Inspired by the song by Black Sabbath
Earth's upper atmosphere was an invisible battleground. The oblate spheroid's gravitational pull worked with and against that of the solar system's sun and its satellite as it had done so for eons. The result of this never-ending struggle of unseen forces was an orbital ballet of revolutions as the moon orbited its planet while the planet orbited its sun.
It was very rare that anything of any monumental significance was ever pulled into Earth's gravity; Theia, perhaps 4.4 billion years previously, or the Chicxulub event a mere 65.5 million years ago. Neither of those two events is even unanimously accepted in the scientific community, so it could be said that nothing ever came to Earth from outer space that had any sort of impact at all.
If one was to look at the planet from space, however, that opinion would most likely change. A wink of green light appeared somewhere above the planet. It did not fade, and began to move toward the blissfully ignorant planet. To an observer, the green glowing object would appear to be moving slow; almost too slow. If one was to travel alongside the light, he or she might have been surprised to find him or herself flying at hypersonic speeds.

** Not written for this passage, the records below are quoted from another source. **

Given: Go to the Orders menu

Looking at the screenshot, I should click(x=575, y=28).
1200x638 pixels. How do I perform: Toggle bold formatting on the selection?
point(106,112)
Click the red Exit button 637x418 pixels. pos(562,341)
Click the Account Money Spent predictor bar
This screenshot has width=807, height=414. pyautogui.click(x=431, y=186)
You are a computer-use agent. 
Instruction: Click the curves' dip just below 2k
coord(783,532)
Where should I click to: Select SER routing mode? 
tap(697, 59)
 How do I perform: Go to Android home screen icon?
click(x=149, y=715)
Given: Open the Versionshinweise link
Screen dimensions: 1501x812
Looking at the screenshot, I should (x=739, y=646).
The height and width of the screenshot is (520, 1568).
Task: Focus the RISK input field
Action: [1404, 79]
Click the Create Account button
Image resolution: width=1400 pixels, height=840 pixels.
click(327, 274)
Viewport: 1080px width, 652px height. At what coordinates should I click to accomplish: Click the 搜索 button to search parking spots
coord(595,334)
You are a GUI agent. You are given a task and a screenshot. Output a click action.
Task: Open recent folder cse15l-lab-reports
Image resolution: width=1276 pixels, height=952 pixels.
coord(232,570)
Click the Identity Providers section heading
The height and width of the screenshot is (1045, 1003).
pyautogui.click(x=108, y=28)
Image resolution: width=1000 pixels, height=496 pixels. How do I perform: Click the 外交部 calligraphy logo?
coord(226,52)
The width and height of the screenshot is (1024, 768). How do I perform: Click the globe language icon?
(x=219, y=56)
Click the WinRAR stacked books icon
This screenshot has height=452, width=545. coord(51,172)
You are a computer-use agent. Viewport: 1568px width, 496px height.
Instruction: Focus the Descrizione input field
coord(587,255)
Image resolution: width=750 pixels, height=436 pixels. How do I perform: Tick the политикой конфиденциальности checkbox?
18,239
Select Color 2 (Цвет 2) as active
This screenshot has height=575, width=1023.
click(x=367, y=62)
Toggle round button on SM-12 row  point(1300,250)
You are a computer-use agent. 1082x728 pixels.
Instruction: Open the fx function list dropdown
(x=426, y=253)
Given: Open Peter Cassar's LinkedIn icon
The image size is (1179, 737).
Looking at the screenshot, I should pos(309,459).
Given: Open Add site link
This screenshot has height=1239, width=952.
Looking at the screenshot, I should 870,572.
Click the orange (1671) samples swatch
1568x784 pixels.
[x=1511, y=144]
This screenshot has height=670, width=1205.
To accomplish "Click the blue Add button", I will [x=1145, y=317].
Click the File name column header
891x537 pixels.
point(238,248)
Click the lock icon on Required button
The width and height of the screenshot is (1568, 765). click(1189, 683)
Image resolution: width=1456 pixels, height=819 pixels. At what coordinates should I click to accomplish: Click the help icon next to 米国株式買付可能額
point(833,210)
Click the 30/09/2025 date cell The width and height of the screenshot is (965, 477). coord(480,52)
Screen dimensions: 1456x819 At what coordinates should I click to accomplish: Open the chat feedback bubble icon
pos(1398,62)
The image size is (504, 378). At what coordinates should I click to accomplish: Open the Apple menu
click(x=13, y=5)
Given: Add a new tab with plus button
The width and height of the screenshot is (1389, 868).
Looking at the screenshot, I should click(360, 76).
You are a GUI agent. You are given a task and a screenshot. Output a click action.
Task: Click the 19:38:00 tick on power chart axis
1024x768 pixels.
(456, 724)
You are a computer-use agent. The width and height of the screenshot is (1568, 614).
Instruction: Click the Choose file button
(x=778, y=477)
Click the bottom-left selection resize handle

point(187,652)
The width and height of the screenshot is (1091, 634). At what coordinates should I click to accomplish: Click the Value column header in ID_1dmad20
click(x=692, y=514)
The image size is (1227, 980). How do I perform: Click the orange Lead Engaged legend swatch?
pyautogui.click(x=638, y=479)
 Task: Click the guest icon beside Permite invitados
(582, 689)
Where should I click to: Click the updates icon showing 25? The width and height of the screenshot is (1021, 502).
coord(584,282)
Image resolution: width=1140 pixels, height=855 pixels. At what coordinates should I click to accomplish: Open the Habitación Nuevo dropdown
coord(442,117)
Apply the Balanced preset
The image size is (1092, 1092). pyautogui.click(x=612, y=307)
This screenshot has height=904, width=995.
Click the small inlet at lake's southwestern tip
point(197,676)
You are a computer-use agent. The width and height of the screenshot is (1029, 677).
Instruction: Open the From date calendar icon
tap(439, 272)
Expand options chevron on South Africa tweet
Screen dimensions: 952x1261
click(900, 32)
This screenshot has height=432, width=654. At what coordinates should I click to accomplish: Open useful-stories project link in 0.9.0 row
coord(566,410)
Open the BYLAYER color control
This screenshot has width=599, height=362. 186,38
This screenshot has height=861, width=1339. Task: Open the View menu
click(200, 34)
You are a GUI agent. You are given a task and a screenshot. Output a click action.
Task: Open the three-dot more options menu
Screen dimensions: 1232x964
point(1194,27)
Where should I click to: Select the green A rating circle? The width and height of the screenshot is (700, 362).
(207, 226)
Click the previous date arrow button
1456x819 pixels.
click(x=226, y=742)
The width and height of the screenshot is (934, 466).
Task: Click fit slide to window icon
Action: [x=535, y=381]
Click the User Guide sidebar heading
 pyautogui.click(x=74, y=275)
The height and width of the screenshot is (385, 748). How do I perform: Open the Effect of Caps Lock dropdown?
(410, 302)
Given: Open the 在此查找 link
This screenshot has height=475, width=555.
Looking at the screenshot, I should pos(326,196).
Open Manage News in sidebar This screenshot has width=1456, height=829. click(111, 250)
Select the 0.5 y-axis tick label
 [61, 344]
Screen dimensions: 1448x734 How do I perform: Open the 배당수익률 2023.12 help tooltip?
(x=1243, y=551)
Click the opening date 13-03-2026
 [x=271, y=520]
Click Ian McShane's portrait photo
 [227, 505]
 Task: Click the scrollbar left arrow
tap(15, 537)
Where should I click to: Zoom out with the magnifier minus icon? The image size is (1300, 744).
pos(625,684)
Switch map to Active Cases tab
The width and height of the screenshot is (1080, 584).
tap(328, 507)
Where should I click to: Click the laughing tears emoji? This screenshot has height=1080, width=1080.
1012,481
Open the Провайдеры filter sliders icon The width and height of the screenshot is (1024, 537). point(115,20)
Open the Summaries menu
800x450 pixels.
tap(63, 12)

Even more surprising to an onlooker would be the nature of the object that was hurtling through space on a collision course with Earth. It was not a spacecraft of any manufacture, or another kind of craft for that matter. It was a person; a man, to be accurate. The green light that could be faintly seen in space was an ethereal aura that emanated from his body.
As he entered Earth's upper atmosphere, the green glow grew brighter and his speed increased greatly. The man plummeted through the exosphere, the glow becoming brighter still and taking on a bluish tint. In the thermosphere, his green aura peeled away in an explosion of red flame. Traces of green could still be seen flickering from his body, which now tumbled through the sky. The green aura slowly took back its dominance once the man's now-unconscious body entered the mesosphere. It was much dimmer now; not much brighter than a nighttime star. The green light nearly dissipated completely as the man's weakened body plummeted through the stratosphere and, finally, the troposphere.
Smoking and still giving off a faint green glimmer, the man crashed into the soft, loamy soil of planet Earth. His figure dug into the earth, creating an impact trail as his momentum carried him along the ground for several yards. Too deep in the ground to continue moving, his body came to an abrupt halt, showering the area in front of him with a wave of dirt. The green light shimmered for a moment and died. Smoke wafted into the cool air of the summer night. Within moments, the world was back to normal. Sheltered by the dense forests surrounding him, the figure would be safe for the night. The morning would reveal the effects of the person's atmospheric descent and what the green substance did to his body when combined with the invisible forces of the magnetic field. The morning would also bring a search party consisting of curious citizens and eager scientists. Unknowing, they would find him lying in his crater in the same position he landed in. Unassuming, they would remove him from the impact site to study him. Unaware, they would set into motion a most drastic series of events.
Amity Park would be unbelieving . . . that Iron Man was here.